Dear Evolved Psyché,

Traditional societies are not necessarily oriented to the benefit of temporals. From European history, the only one I know with a reasonable extent, one can note the existence of the Hanseatic league, of the Italian merchant republics. The people living there and powering long-distance trade were definitely spatials in culture if not in temperament ! Europe was dotted with countless market towns and country fairs with participation not only by local people but also by travelling salesmen and craftsmen. These were occupations quite fit for spatials and they had their own subculture. Another occupation for spatials was shepherding. This is to illustrate that traditional societies did accommodate both phenotypes and enabled them to prosper.

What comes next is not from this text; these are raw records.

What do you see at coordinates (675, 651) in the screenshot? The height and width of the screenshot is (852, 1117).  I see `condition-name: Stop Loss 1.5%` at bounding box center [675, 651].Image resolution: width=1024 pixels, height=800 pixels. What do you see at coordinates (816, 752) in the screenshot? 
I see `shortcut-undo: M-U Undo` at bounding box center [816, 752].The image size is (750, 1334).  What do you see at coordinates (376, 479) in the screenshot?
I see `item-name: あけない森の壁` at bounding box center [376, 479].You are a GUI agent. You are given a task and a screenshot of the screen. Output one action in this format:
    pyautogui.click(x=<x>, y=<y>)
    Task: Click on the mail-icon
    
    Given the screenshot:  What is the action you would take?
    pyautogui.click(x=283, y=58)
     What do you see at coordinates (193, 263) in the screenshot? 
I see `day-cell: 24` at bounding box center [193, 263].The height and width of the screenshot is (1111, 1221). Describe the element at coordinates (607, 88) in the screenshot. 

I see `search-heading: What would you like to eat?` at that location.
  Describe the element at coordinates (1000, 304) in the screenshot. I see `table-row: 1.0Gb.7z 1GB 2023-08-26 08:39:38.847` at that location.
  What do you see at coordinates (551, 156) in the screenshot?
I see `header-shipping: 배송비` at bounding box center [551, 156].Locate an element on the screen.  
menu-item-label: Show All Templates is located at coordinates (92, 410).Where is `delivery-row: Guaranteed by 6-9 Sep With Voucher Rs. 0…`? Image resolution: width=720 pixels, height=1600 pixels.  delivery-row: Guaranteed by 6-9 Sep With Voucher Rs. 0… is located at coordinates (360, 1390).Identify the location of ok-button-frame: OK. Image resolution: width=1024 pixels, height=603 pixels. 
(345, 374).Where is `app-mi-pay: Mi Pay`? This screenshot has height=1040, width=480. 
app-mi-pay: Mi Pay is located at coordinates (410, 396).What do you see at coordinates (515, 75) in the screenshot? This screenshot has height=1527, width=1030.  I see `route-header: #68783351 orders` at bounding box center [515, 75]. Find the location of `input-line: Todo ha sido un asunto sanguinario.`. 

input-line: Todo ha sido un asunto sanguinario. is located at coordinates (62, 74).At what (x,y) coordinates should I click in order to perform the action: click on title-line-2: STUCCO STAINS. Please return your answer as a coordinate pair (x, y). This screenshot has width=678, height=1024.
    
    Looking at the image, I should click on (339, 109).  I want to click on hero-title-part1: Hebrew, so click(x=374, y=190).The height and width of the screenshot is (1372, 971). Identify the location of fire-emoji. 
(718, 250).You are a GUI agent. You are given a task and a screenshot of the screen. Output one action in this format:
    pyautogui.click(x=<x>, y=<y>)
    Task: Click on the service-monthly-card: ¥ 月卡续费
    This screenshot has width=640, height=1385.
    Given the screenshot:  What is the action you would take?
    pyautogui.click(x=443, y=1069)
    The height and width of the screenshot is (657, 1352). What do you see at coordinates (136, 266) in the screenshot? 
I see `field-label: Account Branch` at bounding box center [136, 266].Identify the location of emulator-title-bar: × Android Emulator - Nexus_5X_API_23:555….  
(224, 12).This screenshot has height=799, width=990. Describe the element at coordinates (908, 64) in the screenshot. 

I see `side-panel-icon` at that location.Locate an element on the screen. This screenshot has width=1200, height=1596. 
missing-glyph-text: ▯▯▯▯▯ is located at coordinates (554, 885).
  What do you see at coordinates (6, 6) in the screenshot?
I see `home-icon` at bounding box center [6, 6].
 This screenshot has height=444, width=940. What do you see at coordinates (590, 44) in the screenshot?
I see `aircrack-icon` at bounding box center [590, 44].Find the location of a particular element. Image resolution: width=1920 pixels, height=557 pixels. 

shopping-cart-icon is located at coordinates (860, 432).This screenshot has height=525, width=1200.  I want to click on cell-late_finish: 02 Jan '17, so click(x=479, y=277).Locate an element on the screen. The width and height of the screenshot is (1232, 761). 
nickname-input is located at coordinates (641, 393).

There were people who fit neither in the usual village or small city life not in the occupations that required travel. These took to the woods and became known as the wicked. So the spiteful mutants are known as the wicked in plain English. They can certainly accumulate in modern cities because of the anonymity they provide and reproduce more successfully than in the past. They can also establish synergies that amplify their behaviour.

[Peter Rabbit]

I thought the "gay uncle" theory has fallen into disripute lately. Both between "temporals" and spatials. So called "horizontal fitness" can only get you so far.